一弥のとんでもない勘違いを俺が慌てて否定すると、一弥は胸倉を掴んでいた手をパッと離した。そして包丁を持って台所に向かう途中、俺の目の前で立ち止まった。

「遠慮しないでもいいんだよ。アンタの気に入らない奴は、俺がみんな殺してやるから」
「一弥……」

本気なのか冗談なのか、二ッと笑っておれに告げる一弥に背筋が冷えた。谷塚も、俺同様蒼い顔をしている。

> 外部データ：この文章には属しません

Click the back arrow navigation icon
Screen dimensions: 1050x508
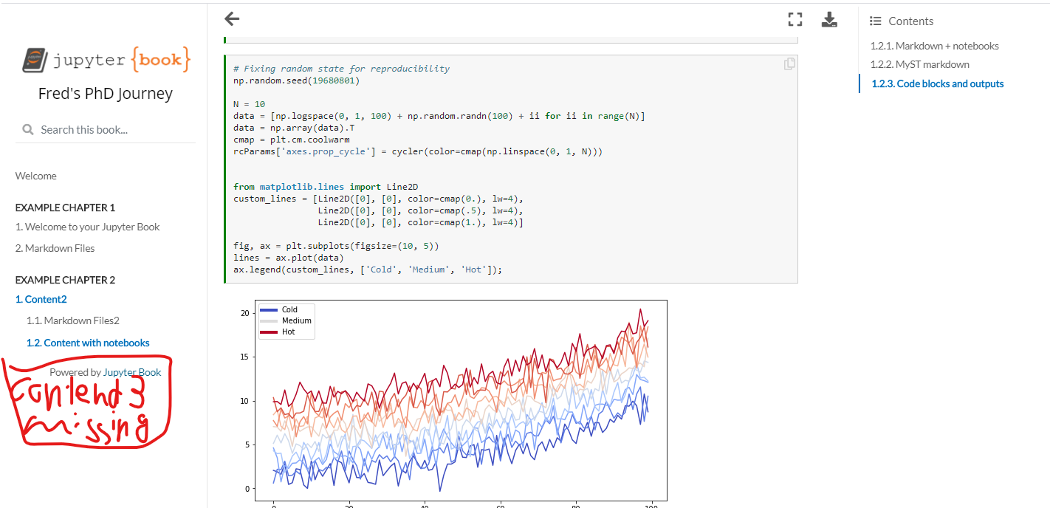[x=232, y=19]
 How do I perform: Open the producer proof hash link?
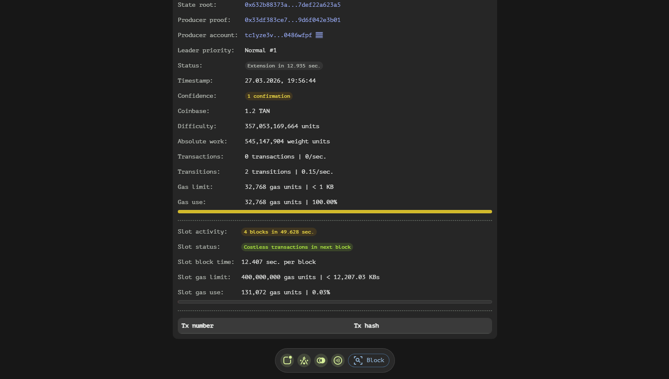pos(292,20)
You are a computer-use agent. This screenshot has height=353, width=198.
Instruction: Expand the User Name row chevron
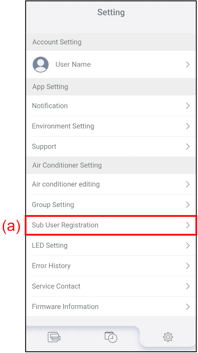187,64
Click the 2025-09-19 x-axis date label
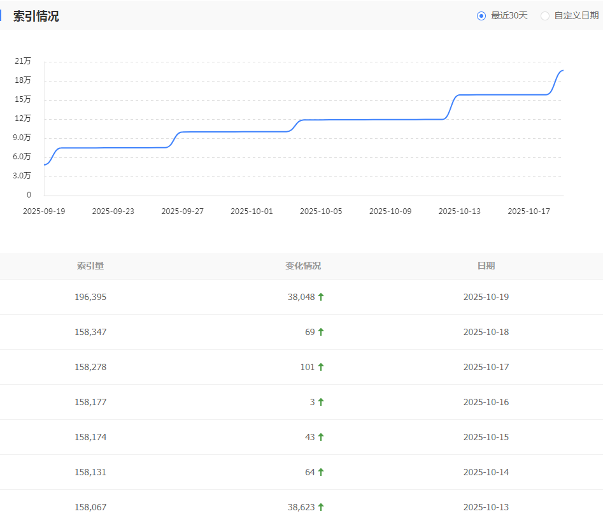Image resolution: width=603 pixels, height=516 pixels. click(44, 211)
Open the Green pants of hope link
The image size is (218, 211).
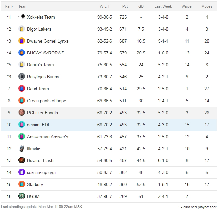point(46,101)
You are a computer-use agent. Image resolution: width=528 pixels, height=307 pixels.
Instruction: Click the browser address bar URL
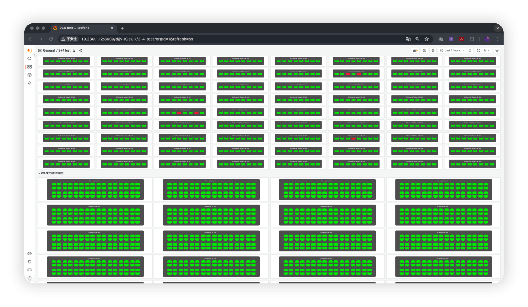(x=138, y=39)
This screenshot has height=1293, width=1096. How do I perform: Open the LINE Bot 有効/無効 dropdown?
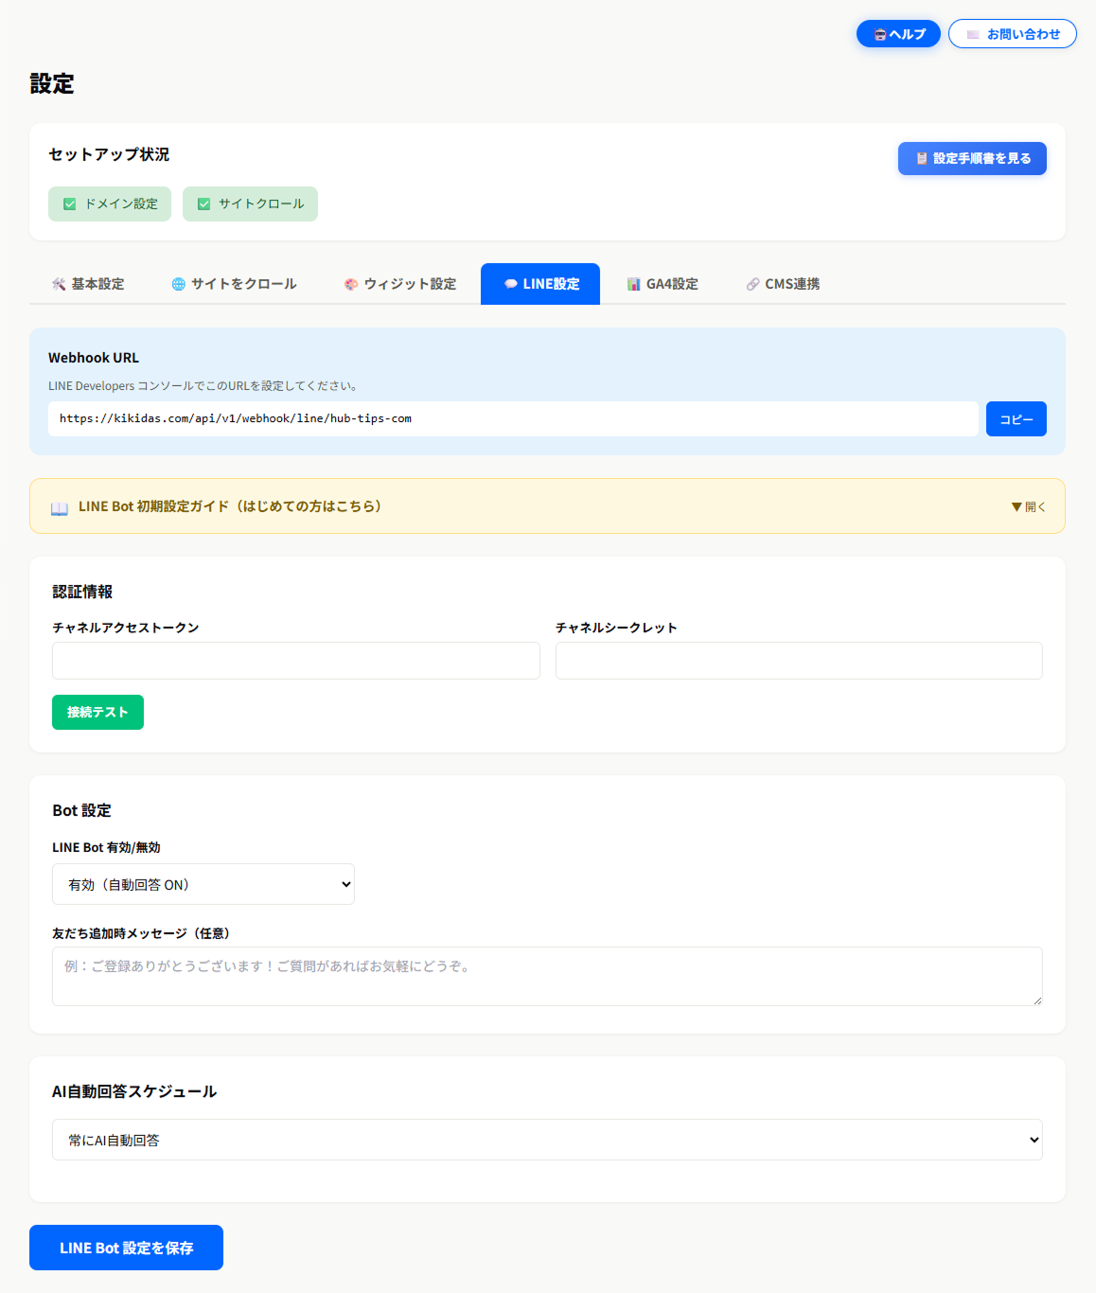pyautogui.click(x=203, y=883)
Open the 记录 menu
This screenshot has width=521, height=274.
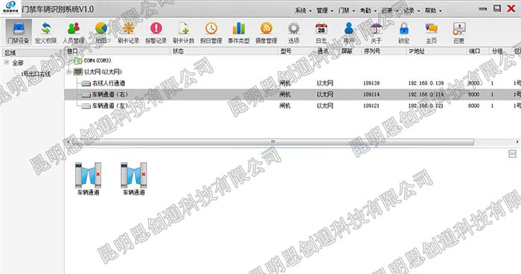pyautogui.click(x=412, y=10)
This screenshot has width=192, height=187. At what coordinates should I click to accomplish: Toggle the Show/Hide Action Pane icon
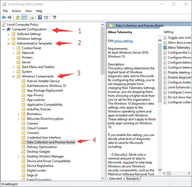pyautogui.click(x=46, y=18)
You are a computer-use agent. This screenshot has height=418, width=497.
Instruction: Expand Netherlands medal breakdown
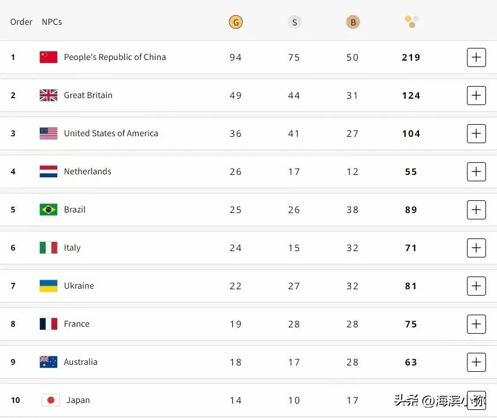tap(476, 171)
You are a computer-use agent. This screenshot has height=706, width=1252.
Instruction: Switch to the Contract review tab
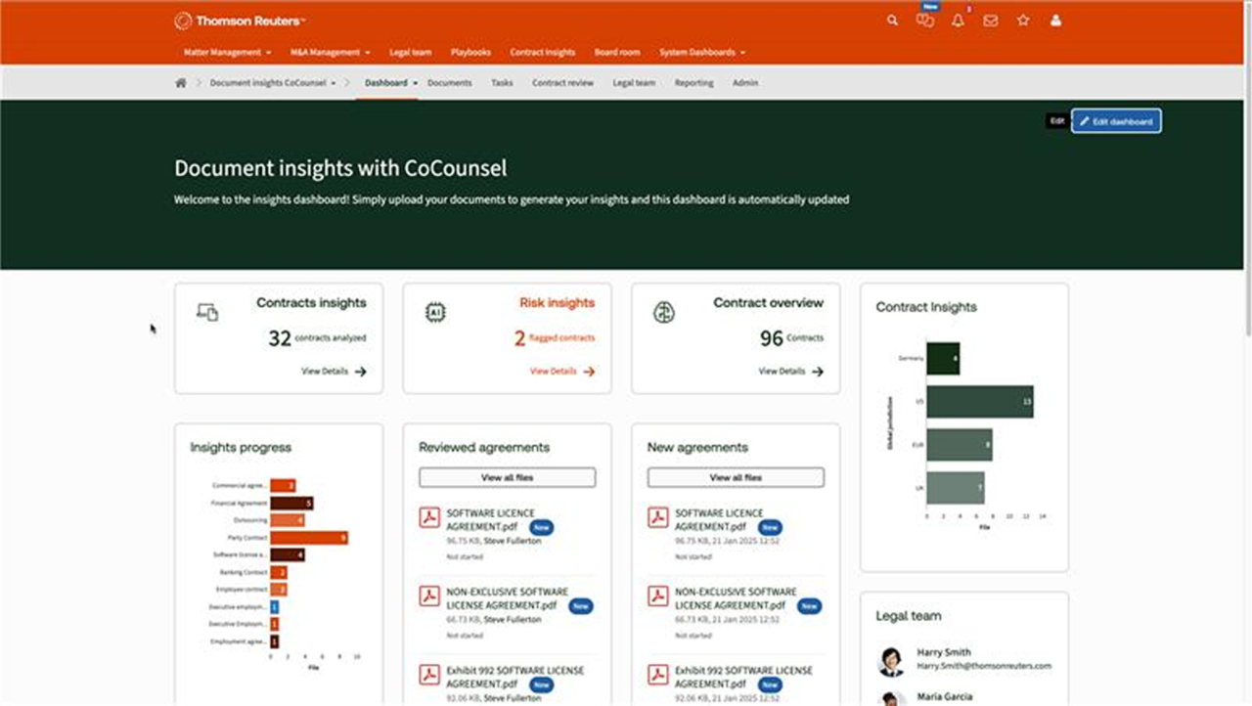(x=562, y=83)
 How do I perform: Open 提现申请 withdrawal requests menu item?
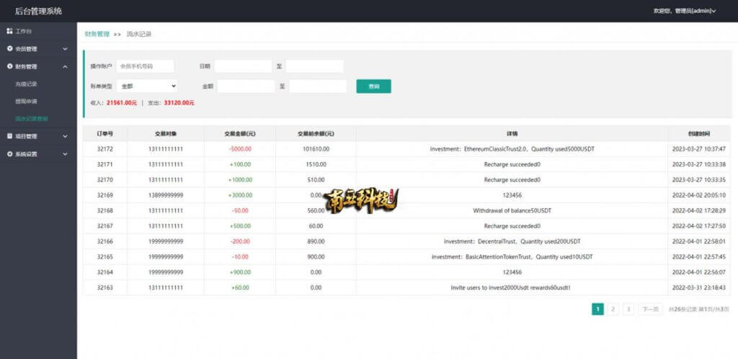click(x=26, y=101)
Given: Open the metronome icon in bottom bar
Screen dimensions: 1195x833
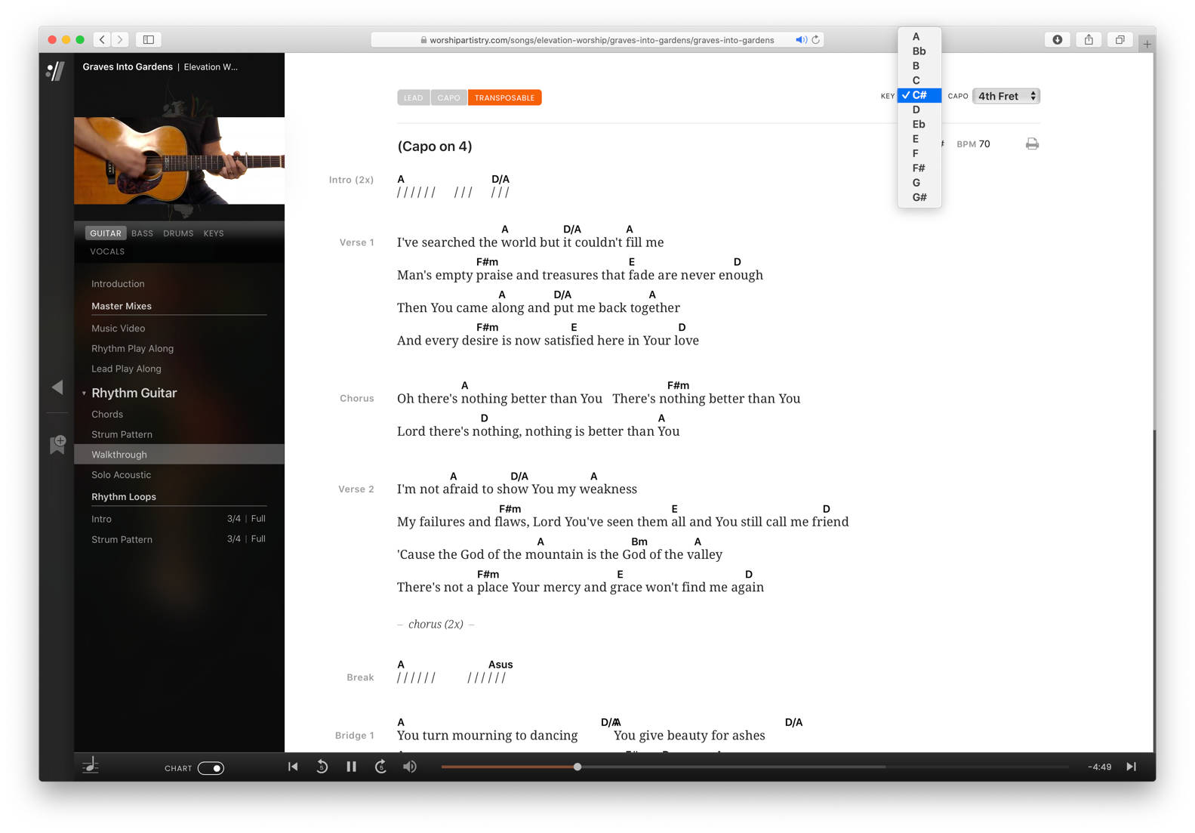Looking at the screenshot, I should [91, 767].
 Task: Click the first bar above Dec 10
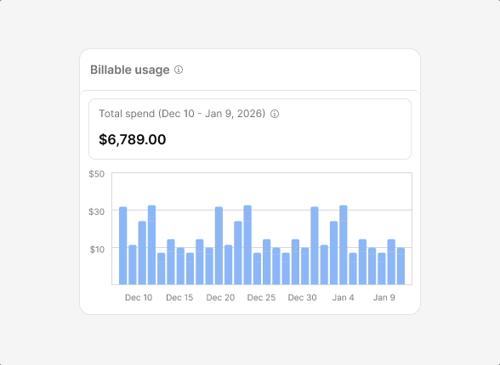click(x=122, y=245)

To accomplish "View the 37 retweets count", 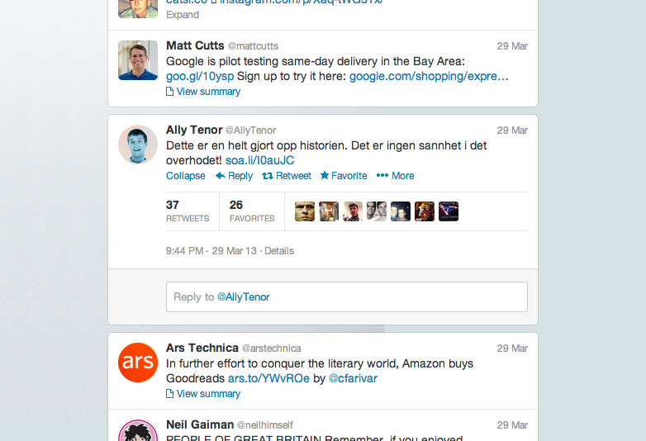I will (188, 211).

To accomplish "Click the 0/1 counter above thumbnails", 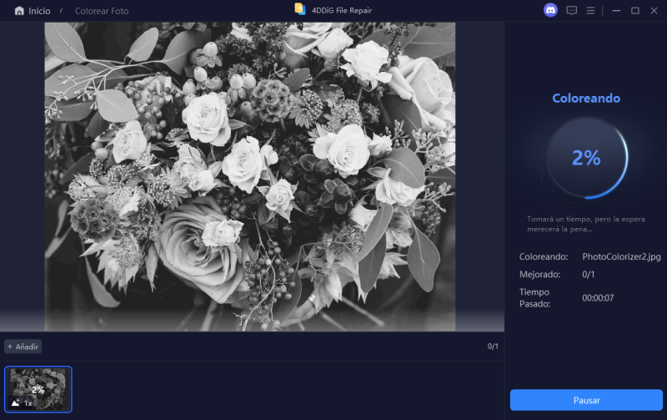I will point(493,347).
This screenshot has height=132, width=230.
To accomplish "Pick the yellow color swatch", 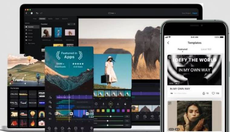I will 102,111.
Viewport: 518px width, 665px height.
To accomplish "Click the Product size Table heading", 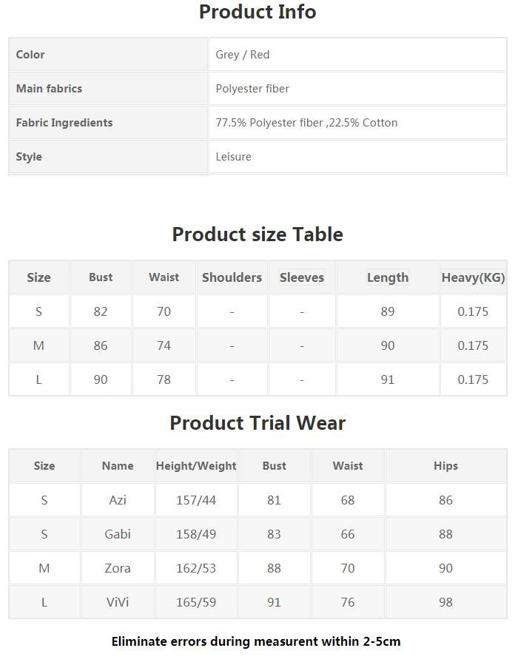I will click(x=258, y=234).
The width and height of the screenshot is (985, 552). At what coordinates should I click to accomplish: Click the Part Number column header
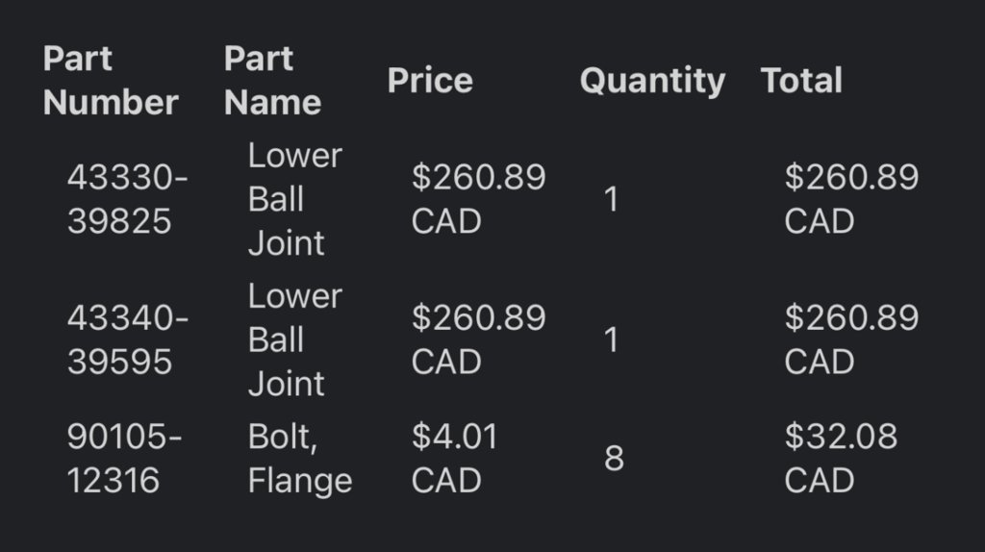pyautogui.click(x=111, y=81)
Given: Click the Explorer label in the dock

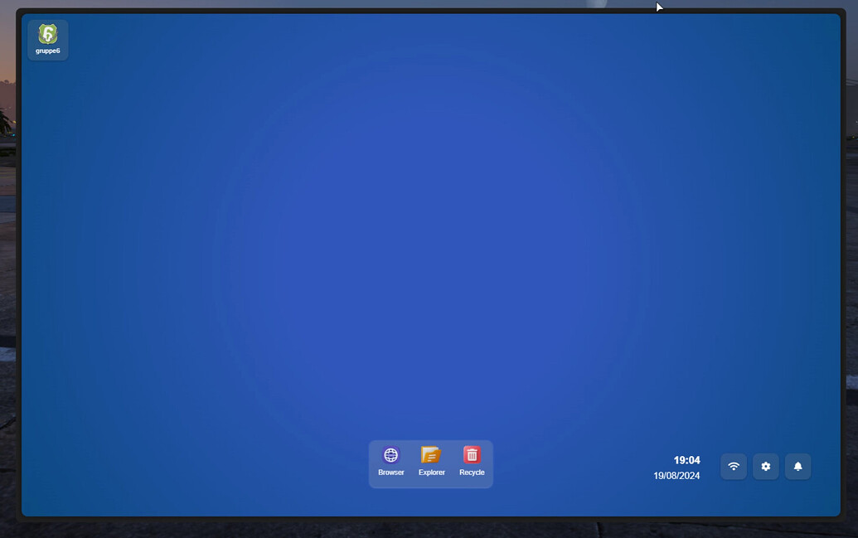Looking at the screenshot, I should coord(431,472).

「……随分川口にご執心だな。犯罪集団のリーダーの愛人から、川口の用心棒に変わったのか?」

強がりなのか何なのか、よせばいいのに谷塚が一弥に意味深な悪態を吐く。見てるこっちが冷や冷やだ。
その声に立ち止まった一弥は、フッと口元を緩ませ静かに笑んだ。

「用心棒じゃないよ。――愛人だ」

!!?

とんでもない爆弾発言に、驚いたのは谷塚じゃなく俺だった。
愛人!? 何でそうなる!
谷塚も、さっきまで蒼くなっていたのに今はそれも吹っ飛ぶ間抜け面で俺を見ている。

「一弥!?」
「昨日一緒に寝たじゃない」

「お……、お前そんな趣味が……」
「ち……、違う違う違うー!!」

何を元にそんなあほなことを言い出すのか、シレっとした態度が、変な信ぴょう性を増していた。おかげで俺もきっと顔は真っ赤だが、谷塚も赤くなったり蒼くなったりと顔色を様々に変えている。

慌てふためく俺らを前に、一弥がニコリと微笑んだ。

「――最も、カイリみたいに抱いてはくれなかったけど。……でもいつかは抱いてくれるんだろ?」
「……一弥……!!」
「……!!」

俺はもう、絶句するしかない。顔は熱いし、汗ダラダラだ。

俺はもしかしなくても、とんでもない奴を拾っちまったんじゃないだろうか……。


どうやらこの流れに、谷塚も色々と理解はしてくれたらしいが……。

「……邪魔したな。そろそろ仕事に向かわないといけないから、俺、もういくわ」
「あ、……お、おう」

玄関に送り出す俺に、谷塚がコソッとささやいた。

「……あいつ、やっぱりローザだったな」
「…………」
「カイリってのは、例の『目を開けた獅子』のリーダーだ」
「谷塚……」
「分かってる。誰にも内緒だ。じゃあな」
「ああ、またな」

パタンとドアが閉まり、足音も遠のいていく。

俺は知らずため息を吐いていた。